## SELECTED TEXT
>>>
5 Things to do When Evaluating ELT/ETL Tools

A list to make evaluating ELT/ETL tools a bit less daunting

Eva Revear
Towards Data Science

--

Photo by Volodymyr Hryshchenko on Unsplash

We’ve all been there: you’ve attended (many!) meetings with sales reps from all of the SaaS data integration tooling companies and are granted 14 day access to try their wares. Now you have to decide what sorts of things to test in order to figure out definitively if the tool is the right commitment for you and the team.

I wanted to throw together some notes on key evaluation questions, as well as a few ways to check functionality, as I’m confident that this is a process that I will encounter again and again, and I like to have a template for these types of things.

These are primarily collected with cloud based integration platforms such as, but not limited to Fivetran, Airbyte, and Rivery in mind, but could apply to other cases as well!

If you have a favorite way to test out new data tools, add them to the comments!

1. Create a rubric

You can find a million articles on evaluation criteria for data integration tooling (I really like this one!), but ultimately it comes down to your data platform and the problems within it that you are trying to solve.

Gather the team together and determine what these things are. There are, of course obvious features like required source and destination connectors that can be deal breakers, but maybe you’re also looking for a metadata solution that provides lineage, or trying to increase monitoring, or needing to scale something that was built in house and is no longer holding its own.

When you lay all of that out it also makes it easier to divide up the work of making these evaluations across team members to run in parallel.

2. Start a simple pipeline running right away

Pick something pretty simple and get it up and running on day one. This will help create an overall picture of logging, metadata, latency, CDC, and all the other things that come with a pipeline.

If you are lucky you might even run into a platform error over the course of the 14 days and see how that is handled from the tooling company’s side. If you are dealing with an open source option, it can also help you understand if you are equipped to manage such issues in house.
<<<
## PROVIDED MATERIAL
>>>
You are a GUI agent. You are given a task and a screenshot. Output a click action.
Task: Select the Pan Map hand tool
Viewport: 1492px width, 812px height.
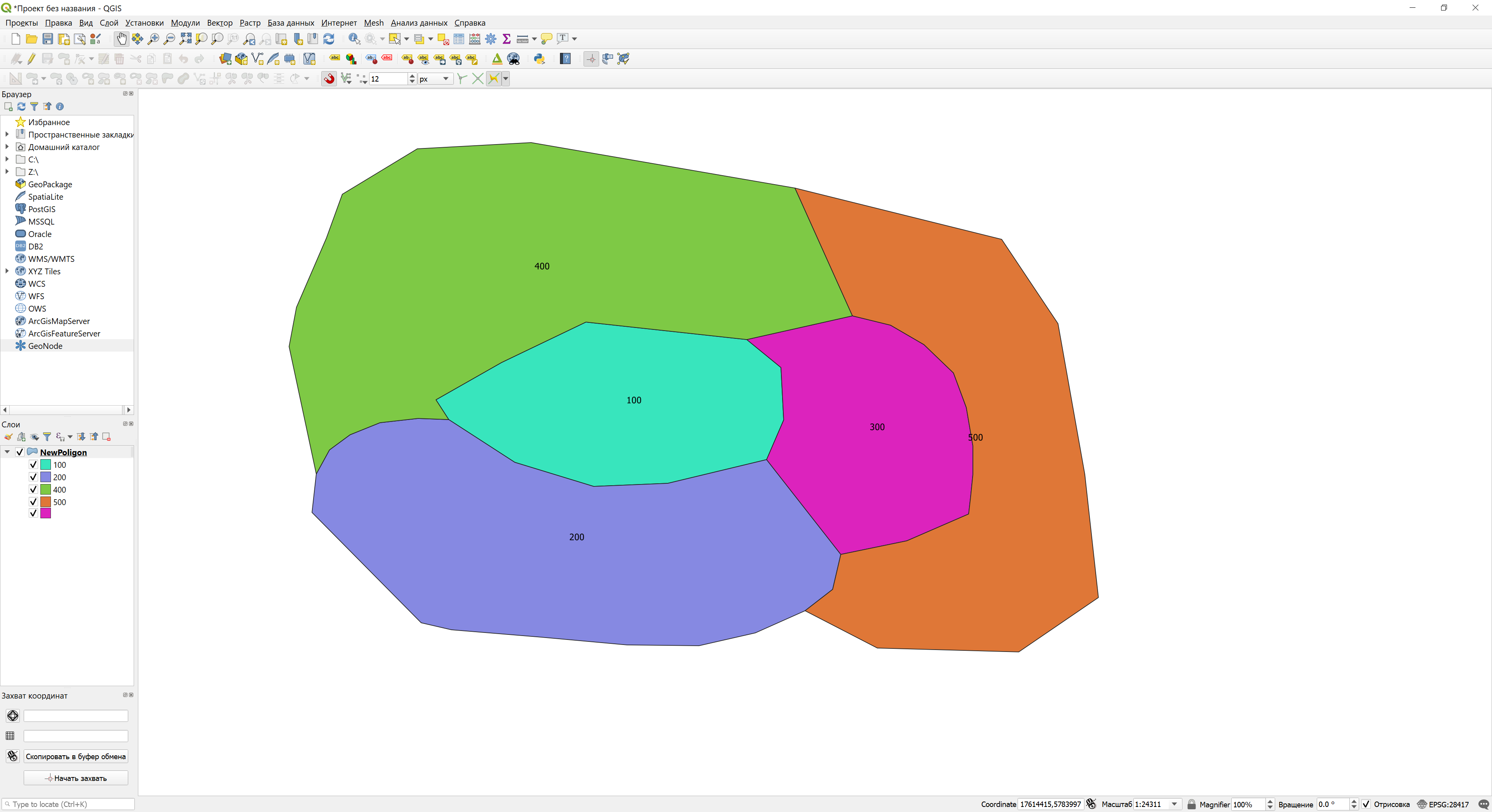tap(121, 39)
<<<
## TASK REQUIREMENTS
List every cloud-based integration platform that the article on evaluating ELT/ETL tools names. The lines above come from a different source than the article on evaluating ELT/ETL tools.

## WRITTEN ANSWER
Fivetran, Airbyte, Rivery